Envia Systems announces breakthrough lithium-ion EV battery
Today Newark, California based Envia Systems announced the development of a 400 watt-hour/kilogram rechargaeable lithium-ion battery. Of course, it’s just a prototype at this point, but with funding from the Advanced Research Projects Agency (ARPA). Just in case you didn’t know, ARPA, an agency of the U.S. Department of Defense, brought you the internet (originally known as the Arpanet). This new battery technology shows promise.
Envia expects this battery technology to provide the first realistically priced 300 mile range electric car. Using a Panasonic battery as a benchmark for power, Envia claims a 160% increase in energy density. While testing appears to back up these claims, one rather large red flag remains.
“Similar cells have been cycling in Envia’s test labs for over 300 cycles.”
Assuming the use of 50% of the capacity daily, this would provide less than two years of battery life. While low cost, high energy batteries are the holy grail of the electric vehicle (EV) manufacturers globally, the batteries must also accomplish other goals concurrently – long life among them. We need to see that cycle claim number get to well over 1,000 cycles for this to be a reasonable alternative. One other goal is high power density. Let us illustrate the point.
Let’s say that this battery offers a 160% increase in energy density. So a LEAF that can travel 73 miles according to the EPA can actually travel 117 miles with the same kilowatt hour sized battery. This is a significant improvement. But since these batteries are smaller and lighter, more modules can be stuffed under the car to provide our hoped for 200-300 mile range. But, if the energy density comes at the excessive loss of power, this would not be a good thing. Loss of power, in this instance, would equate to excessively long acceleration times – not due to a lack of power of the electric motor, simply that the battery can only provide so much power at a time.
Picture a large coffee urn with a variable flow spigot. A low power battery is the equivalent of being able to let the coffee flow into your cup painfully slow. There might be a gallon of coffee in the pot, but if the spigot won’t let it flow, you might be standing there awhile. But, there would still be a lot of coffee in the pot. So you can see that maximizing range while sacrificing power is not an acceptable solution. The question is – what is the power density of these batteries alongside the energy density.
Nissan has already produced high energy cells and high power cells. The high energy cell is optimized for full electric vehicles and the high power cell is optimized for hybrid electric vehicles. Nissan is likely using the high power cells in the Infiniti M Hybrid, and we will likely see these high power cells in future Nissan hybrid products.
Our point is that while the development of new technology should be encouraged, all aspects of vehicle (and battery) performance need to taken into consideration while developing and considering such technology.

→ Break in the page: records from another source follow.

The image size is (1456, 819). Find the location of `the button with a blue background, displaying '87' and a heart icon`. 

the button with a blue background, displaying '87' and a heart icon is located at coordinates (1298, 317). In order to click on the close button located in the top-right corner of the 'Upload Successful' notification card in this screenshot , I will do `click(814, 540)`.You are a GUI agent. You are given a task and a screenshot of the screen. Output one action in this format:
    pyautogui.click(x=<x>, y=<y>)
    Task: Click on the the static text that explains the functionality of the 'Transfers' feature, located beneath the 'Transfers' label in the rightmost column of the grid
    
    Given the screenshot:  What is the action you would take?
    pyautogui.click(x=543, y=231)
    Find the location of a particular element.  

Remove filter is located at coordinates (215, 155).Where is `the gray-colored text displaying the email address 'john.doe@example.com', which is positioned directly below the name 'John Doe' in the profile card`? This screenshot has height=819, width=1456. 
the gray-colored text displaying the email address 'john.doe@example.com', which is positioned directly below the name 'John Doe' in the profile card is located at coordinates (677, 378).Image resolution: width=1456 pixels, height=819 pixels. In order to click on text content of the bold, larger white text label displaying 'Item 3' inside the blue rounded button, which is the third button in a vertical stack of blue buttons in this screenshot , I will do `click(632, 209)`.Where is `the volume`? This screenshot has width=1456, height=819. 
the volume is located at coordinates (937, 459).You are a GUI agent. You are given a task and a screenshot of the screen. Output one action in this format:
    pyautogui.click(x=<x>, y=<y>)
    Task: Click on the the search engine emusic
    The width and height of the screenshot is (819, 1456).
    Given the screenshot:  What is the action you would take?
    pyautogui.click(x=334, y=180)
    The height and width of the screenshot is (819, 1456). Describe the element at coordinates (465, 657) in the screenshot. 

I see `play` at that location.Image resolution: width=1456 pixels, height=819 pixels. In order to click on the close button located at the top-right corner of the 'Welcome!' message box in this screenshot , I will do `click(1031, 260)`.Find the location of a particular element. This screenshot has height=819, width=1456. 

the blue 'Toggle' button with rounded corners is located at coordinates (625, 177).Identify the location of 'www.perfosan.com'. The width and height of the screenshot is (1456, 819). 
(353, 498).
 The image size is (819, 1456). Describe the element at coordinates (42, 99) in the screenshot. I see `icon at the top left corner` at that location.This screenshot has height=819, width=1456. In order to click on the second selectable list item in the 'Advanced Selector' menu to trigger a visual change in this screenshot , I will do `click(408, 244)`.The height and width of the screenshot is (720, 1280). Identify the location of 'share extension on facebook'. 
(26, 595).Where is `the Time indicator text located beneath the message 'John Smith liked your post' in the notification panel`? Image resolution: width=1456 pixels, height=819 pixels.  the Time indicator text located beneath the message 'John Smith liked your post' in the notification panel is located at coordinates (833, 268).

Great talk here. As a bit of an aside, one of the benefits of getting packs big enough for 200 or 300 mile ranges in a vehicle have the added benefit of normally not getting deep discharge cycles (since few people will be driving 200 or 300 miles on a daily basis – if they can be coached to charge every night they’ll be getting shallow discharge cycles – this can positively affect capacity life and increase the lifetime of the packs.
Lots of cool stuff going on with batteries and expected to continue for the foreseeable future – I wish the cars would get a revision every 2 or 3 years as battery technology would be ready for a bump each time. Waiting 5 years till 2015 for Generation 2’s is a bit agonizing.
300 cycles doesn’t seem that bad to me. In a 300 miles pack, that represents 90,000 miles or about 6 years for the average driver (15,000 miles/year). They don’t seem to tell what the capacity loss is after those 300 cycles though.
What I found the most interesting is that they expect to have a selling price of 125 $/kWh (I presume that’s for the cells only).
Gwido – right… the $125 price point is only for the cell. That does not included packaging into modules which then get packaged into a battery pack. Still, it is moving in the right direction. We’re encouraged that so many organizations – for profit and academic – are looking into improving battery technology.